Après avoir mis à jours tous ses logiciels de sécurité, l’utilisateur devra effectuer un examen complet de sa machine, antivirus, mais aussi anti-spyware, afin de déterminer que rien ne soit suspect. Si un virus venait à être détecté, un logiciel de sécurité performant devrait pouvoir le désinstaller. Enfin, il peut être utile de taper son nom dans un moteur de recherche, afin de vérifier qu’aucune personne n’usurpe son identité.

 

Que faire en cas de vol de données ou de chantage ?

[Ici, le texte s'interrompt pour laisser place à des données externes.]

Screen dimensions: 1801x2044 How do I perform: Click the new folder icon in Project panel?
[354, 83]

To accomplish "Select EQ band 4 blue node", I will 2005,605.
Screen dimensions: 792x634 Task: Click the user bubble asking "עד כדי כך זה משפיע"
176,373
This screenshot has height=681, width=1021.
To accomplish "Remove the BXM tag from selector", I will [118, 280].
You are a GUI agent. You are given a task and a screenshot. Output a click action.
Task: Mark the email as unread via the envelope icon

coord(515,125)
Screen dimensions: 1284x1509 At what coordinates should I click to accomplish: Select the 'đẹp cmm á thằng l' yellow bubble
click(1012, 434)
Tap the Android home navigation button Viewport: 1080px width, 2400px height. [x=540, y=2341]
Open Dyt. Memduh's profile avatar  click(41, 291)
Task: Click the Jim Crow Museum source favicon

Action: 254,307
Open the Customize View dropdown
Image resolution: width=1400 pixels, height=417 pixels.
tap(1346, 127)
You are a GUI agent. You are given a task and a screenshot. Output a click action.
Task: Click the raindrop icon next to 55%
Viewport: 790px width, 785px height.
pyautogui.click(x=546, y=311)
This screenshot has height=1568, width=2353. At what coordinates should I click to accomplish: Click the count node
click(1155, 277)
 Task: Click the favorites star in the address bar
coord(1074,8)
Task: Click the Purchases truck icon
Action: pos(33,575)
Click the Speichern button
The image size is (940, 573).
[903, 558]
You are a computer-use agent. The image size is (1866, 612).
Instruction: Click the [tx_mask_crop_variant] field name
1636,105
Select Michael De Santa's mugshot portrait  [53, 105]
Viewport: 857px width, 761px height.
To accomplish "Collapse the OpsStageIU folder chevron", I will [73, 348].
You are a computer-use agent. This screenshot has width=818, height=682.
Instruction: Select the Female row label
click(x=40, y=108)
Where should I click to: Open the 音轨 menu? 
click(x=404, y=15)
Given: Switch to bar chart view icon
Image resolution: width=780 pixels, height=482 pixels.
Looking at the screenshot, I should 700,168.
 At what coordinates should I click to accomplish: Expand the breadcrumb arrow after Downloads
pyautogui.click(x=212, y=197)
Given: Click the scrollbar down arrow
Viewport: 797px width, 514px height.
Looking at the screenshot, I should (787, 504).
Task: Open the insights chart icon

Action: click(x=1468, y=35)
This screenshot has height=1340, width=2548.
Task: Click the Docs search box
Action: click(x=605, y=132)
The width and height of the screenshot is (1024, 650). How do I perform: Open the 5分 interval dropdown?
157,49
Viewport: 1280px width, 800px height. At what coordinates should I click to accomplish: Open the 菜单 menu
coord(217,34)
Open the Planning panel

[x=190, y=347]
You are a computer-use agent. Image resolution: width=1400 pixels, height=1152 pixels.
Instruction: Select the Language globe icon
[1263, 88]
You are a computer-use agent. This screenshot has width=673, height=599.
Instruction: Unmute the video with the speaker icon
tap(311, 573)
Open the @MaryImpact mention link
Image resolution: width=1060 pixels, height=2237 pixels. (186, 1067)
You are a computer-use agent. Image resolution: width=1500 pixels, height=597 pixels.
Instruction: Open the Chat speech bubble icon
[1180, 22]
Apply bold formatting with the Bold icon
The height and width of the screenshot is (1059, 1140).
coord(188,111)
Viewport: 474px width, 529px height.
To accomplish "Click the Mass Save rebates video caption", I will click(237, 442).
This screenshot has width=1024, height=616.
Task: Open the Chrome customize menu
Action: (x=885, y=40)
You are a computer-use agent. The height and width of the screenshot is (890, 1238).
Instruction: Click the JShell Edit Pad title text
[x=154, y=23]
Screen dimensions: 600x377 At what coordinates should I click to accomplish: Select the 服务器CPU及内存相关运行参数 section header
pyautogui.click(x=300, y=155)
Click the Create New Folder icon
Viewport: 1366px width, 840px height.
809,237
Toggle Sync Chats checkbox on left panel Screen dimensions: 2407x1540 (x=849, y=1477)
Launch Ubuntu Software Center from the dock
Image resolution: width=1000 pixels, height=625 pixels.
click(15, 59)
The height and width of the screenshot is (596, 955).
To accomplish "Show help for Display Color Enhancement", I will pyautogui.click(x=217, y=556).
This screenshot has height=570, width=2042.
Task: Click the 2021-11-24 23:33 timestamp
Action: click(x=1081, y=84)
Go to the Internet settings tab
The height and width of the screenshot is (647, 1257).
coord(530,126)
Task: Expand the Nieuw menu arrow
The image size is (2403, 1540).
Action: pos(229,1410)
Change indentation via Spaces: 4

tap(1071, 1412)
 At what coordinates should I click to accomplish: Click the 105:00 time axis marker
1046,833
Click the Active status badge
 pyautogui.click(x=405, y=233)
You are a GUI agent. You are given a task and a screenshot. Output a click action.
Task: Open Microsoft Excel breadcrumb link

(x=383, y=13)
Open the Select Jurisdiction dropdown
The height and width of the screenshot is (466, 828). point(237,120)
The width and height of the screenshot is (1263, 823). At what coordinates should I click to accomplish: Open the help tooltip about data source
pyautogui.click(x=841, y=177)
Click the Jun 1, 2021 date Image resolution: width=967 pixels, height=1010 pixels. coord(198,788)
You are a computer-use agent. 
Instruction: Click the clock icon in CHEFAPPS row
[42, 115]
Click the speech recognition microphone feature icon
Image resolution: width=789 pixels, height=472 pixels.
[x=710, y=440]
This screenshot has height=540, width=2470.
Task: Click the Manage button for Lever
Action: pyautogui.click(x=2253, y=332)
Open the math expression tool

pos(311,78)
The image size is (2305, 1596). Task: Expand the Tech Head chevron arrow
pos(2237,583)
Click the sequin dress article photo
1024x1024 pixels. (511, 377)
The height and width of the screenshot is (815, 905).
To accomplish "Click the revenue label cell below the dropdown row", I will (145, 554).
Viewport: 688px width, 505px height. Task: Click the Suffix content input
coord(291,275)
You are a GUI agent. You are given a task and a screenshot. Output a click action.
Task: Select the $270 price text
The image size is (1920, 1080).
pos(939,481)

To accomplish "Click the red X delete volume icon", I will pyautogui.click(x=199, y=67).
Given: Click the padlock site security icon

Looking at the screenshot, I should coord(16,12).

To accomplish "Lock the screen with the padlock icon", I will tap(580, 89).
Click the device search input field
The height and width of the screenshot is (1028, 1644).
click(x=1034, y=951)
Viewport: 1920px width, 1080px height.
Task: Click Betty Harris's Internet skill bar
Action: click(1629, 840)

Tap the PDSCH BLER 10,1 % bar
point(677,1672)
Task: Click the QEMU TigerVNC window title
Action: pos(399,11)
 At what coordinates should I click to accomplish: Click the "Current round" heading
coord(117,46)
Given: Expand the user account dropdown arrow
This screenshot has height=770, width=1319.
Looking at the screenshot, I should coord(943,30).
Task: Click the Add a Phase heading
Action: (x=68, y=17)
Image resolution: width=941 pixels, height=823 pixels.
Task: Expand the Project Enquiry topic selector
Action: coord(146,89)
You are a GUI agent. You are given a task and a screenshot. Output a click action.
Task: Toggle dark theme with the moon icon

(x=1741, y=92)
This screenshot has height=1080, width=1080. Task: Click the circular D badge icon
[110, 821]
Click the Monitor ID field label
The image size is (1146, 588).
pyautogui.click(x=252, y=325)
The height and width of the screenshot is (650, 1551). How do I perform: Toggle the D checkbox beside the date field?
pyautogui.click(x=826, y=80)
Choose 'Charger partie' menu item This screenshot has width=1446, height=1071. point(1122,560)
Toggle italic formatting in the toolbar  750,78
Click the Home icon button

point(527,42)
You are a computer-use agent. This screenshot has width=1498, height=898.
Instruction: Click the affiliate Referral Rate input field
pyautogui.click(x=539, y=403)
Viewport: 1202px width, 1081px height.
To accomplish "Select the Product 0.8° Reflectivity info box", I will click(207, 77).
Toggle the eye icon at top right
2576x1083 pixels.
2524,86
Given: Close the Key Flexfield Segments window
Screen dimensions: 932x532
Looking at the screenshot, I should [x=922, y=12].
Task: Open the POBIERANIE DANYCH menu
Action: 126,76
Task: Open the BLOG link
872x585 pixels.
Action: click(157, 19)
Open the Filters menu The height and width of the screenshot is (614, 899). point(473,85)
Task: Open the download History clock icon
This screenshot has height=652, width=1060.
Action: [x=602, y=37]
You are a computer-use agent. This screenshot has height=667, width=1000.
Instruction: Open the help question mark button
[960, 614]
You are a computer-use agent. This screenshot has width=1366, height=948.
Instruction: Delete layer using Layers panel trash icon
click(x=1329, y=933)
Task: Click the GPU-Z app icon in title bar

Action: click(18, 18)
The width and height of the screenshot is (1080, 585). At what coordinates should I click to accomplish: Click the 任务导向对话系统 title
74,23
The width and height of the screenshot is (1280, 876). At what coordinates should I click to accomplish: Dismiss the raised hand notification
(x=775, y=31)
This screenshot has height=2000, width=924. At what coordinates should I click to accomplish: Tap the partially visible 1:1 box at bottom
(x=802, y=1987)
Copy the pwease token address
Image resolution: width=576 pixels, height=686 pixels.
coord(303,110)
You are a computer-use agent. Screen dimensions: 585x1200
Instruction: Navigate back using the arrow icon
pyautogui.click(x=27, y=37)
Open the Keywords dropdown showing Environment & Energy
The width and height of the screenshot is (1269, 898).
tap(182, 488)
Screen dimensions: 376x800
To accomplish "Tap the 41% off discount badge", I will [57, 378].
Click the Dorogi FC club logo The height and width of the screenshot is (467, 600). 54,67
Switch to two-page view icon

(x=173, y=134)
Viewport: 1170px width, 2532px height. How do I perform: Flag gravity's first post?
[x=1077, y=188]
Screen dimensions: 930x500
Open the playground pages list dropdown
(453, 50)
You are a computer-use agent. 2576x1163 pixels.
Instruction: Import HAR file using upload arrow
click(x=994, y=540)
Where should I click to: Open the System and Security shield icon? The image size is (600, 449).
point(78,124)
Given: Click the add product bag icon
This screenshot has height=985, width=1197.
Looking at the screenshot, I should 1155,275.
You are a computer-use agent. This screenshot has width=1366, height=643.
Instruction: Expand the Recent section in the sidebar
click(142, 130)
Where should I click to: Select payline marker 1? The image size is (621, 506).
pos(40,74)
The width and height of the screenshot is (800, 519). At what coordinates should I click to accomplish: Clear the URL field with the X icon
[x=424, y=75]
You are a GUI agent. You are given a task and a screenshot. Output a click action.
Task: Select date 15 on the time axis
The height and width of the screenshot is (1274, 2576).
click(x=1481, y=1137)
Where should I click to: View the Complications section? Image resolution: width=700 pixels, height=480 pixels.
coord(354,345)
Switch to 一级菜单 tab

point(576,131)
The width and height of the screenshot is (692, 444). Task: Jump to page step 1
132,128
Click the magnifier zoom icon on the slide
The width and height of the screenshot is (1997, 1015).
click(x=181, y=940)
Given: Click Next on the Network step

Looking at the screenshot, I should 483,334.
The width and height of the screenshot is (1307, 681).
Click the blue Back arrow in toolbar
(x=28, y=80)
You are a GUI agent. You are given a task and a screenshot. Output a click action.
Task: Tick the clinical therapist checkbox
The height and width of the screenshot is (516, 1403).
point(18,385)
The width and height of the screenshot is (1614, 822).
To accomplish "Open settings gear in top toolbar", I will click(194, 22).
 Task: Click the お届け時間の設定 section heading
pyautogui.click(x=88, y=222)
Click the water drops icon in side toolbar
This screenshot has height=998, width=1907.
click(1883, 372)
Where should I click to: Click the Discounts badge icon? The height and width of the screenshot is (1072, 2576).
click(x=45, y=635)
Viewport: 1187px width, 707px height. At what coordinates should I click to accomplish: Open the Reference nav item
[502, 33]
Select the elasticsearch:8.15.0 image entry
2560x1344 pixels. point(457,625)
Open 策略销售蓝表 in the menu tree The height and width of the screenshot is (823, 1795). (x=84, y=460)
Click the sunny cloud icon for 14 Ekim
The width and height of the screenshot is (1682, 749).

Ce genre d’escroquerie peut s’avérer extrêmement préjudiciable pour la victime, tant au niveau financier que psychologique. Même si nombre d’entre elles n’osent pas déposer plainte, il s’agit pourtant de la première démarche à effectuer. La législation est stricte à ce sujet et les peines sont lourdes. Contacter une association de défense des internautes peut aussi être utile : des conseils et un soutien seront alors prodigués. La constante augmentation de ces attaques en ligne a entraîné la création de nombreuses associations de ce type. La multiplication de faits divers, aux dénouements parfois tragiques, doit amener non seulement à une modification de nos habitudes, mais aussi à une profonde réflexion sur la protection des victimes.